News 2001年10月15日 10:43 PM 更新

松下電器,50Gバイトの書き換え型光ディスクを開発

松下電器産業は,青色レーザーを使った大容量書き換え型光ディスクを正式発表した。CEATECでも話題となったこの次世代光ディスクは,独自の「2層相変化記録技術」によって50Gバイトの記録を可能にし,デジタルハイビジョン映像を4時間以上記録できるという。

 松下電器産業は,10月15日,青色レーザーを使った大容量書き換え型光ディスクを開発したと発表した。青色レーザーと同社独自の技術である「2層相変化記録技術」によって,片面50Gバイトの大容量を可能にした。DVDやCDと同じ大きさとなる12センチの光ディスクに,デジタルハイビジョン映像を4時間以上(映像転送レート25Mbps)記録できる。この新しいテクノロジーは,先日開催されたCEATECで参考出展されていたものだ。


50Gバイトの大容量書き換え型光ディスク

 光記録媒体(光ディスク)への情報記録では,焦点のスポット径を小さくできる短波長のレーザーほど,高密度の記録が可能になる。従来,DVDなどで実用化されていたレーザーは,赤色から赤外域にわたる長波長領域(650〜800ナノメートル)であった。一方,青色レーザーの波長は約400ナノメートル。この短波長のレーザーを使うことで数十G〜数百Gバイトという大容量の光ディスクが可能となる。青色レーザーが次世代型といわれるゆえんだ。

 青色レーザーを使った大容量書き換え型光ディスクシステムでは,ソニーやパイオニアが推進している“DVR-Blue”という規格がある。DVR-Blueでは,GaN(窒化ガリウム)を用いた405ナノメートルという短波長の青色レーザーを使い,片面1層記録で約23Gバイトの記録を行える。

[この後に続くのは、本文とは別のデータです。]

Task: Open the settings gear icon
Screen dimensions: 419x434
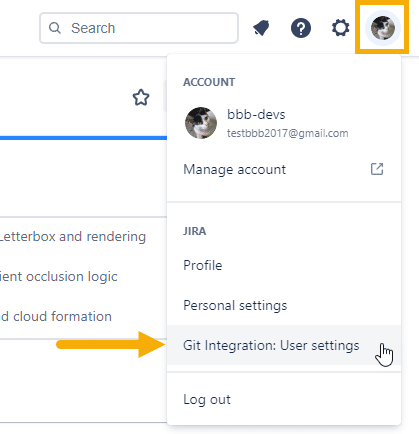Action: pyautogui.click(x=340, y=28)
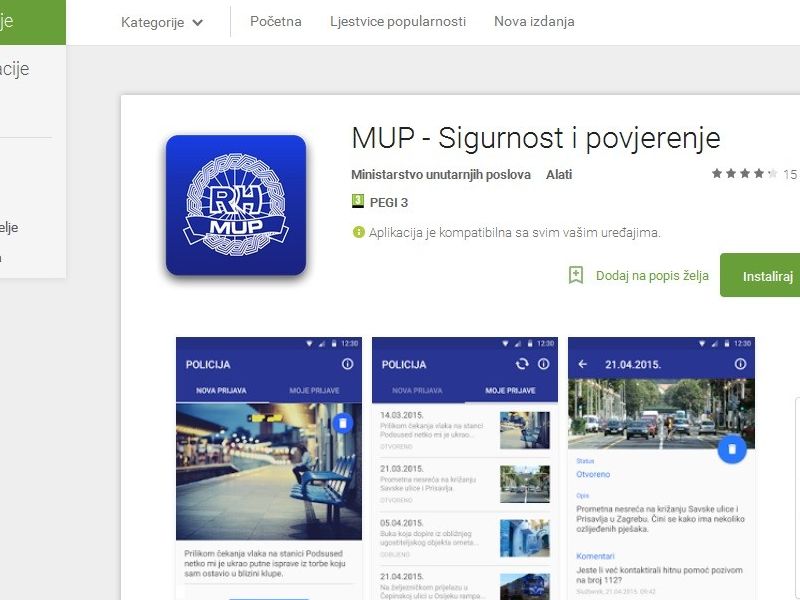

 松下が今回発表したのは,このDVR-Blueではなく,独自方式の2層相変化記録技術を使ったものだ。

 相変化記録とは,薄膜化した材料にレーザーを照射することで生じる構造変化を光メモリとして利用する記録方式のこと。松下の新規格は,この記録層を2層にしている。

 同規格の場合,「AV用途として実用レベル」(同社)の1万回以上の繰り返し記録が行えるほか,耐久年数もDVDメディアと同等(30年以上),転送レートも最高33Mbpsなので,BSデジタルハイビジョンのストリームをそのままディスクに録画することが可能だ。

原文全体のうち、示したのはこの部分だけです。